Goal of the exercise:
Nothing but the lines from the one containing "Task: Click the" through the last line of the material should appear in the answer, transcribed exactly, pictures excluded.

-------------------------

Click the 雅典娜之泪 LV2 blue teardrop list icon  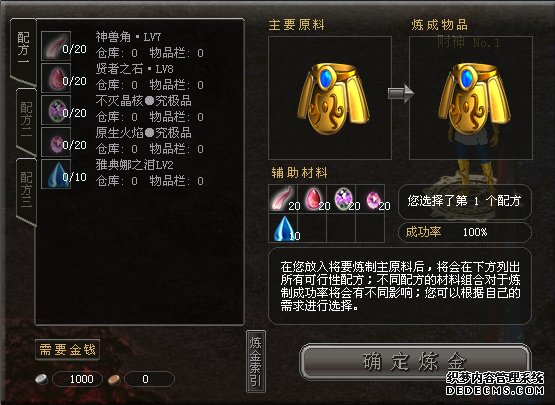click(56, 174)
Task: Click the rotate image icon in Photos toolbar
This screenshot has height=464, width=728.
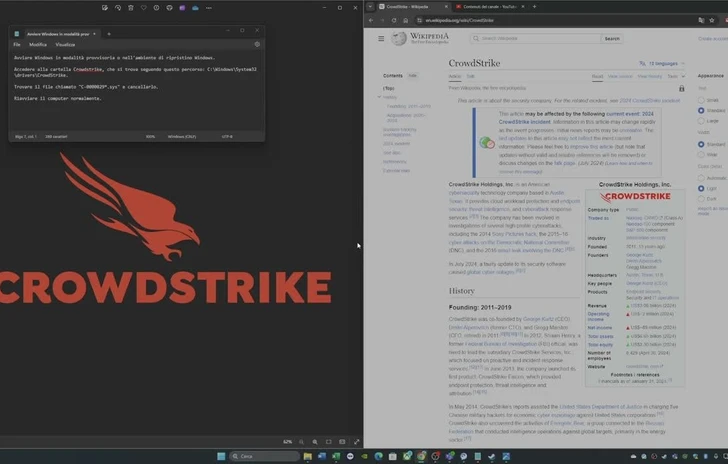Action: pyautogui.click(x=118, y=7)
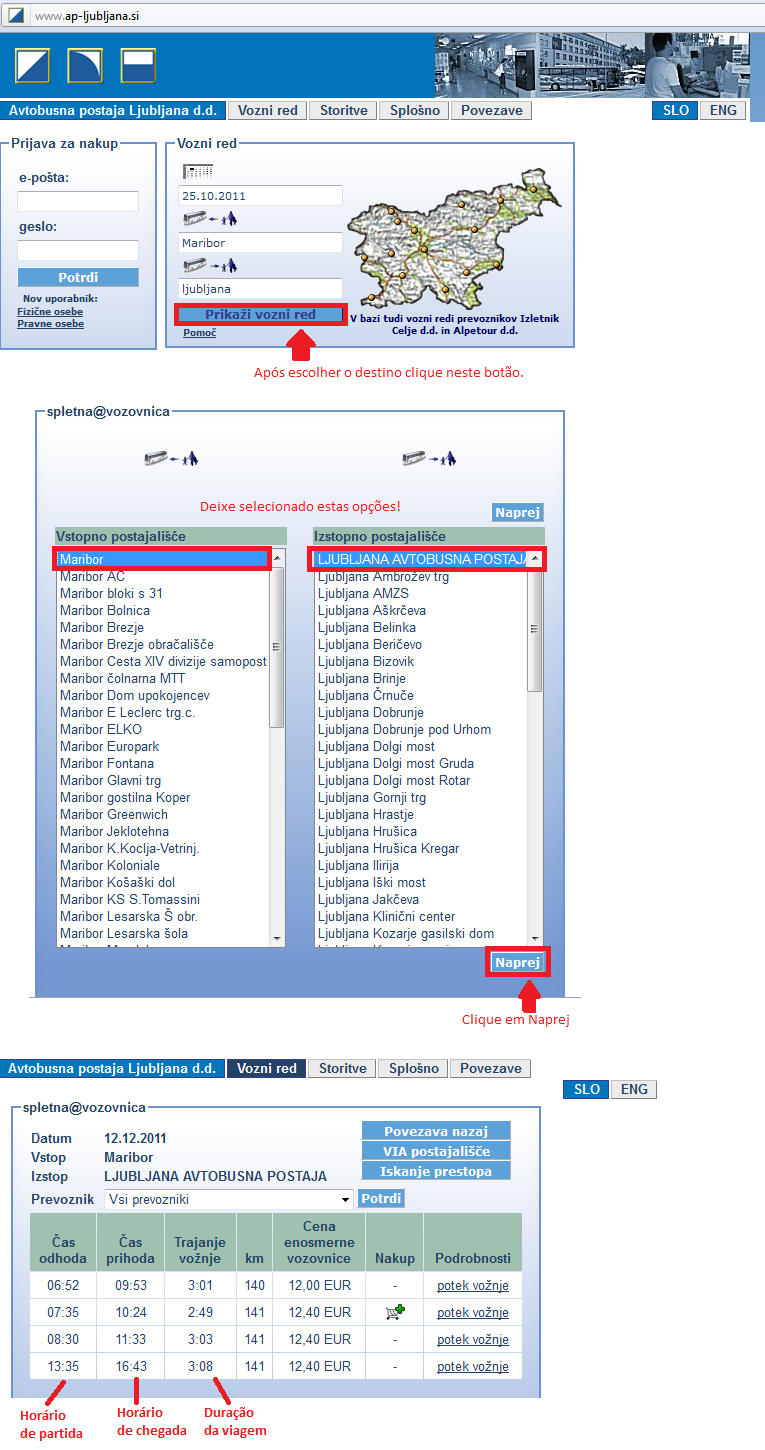Click the shopping cart icon for 07:35 departure
Viewport: 765px width, 1450px height.
pos(394,1312)
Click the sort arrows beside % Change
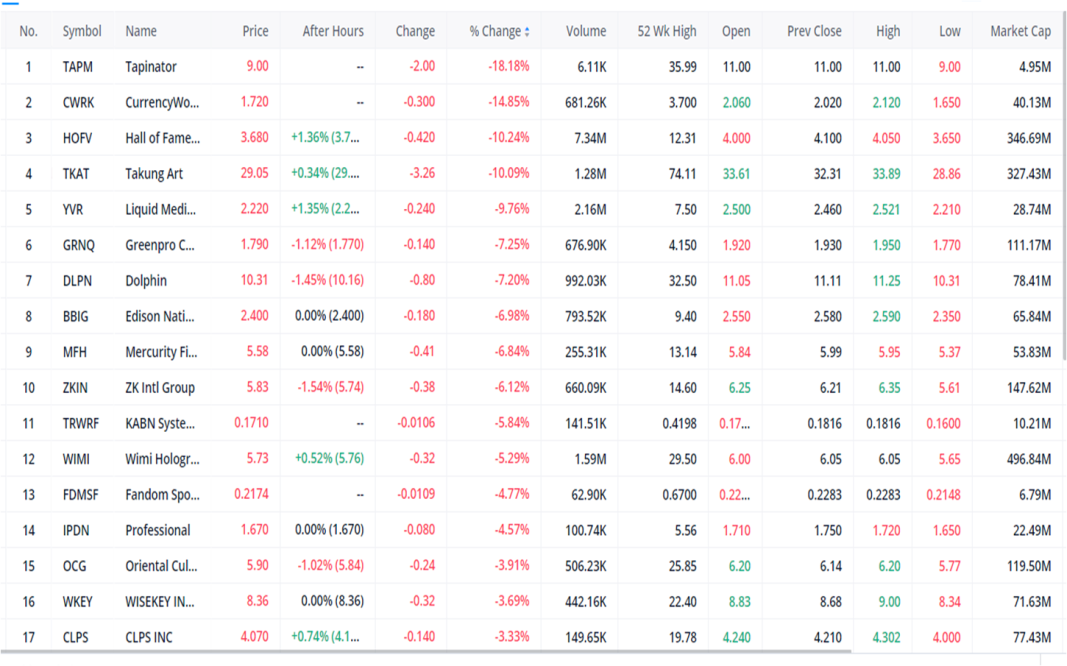Image resolution: width=1067 pixels, height=666 pixels. click(527, 32)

-------------------------

Answer section:
Task: Click the rotate image icon in Photos toolbar
This screenshot has height=464, width=728.
Action: pyautogui.click(x=118, y=7)
Click the shopping cart icon for 07:35 departure
Viewport: 765px width, 1450px height.
pos(394,1312)
Click the sort arrows beside % Change
Image resolution: width=1067 pixels, height=666 pixels. click(527, 32)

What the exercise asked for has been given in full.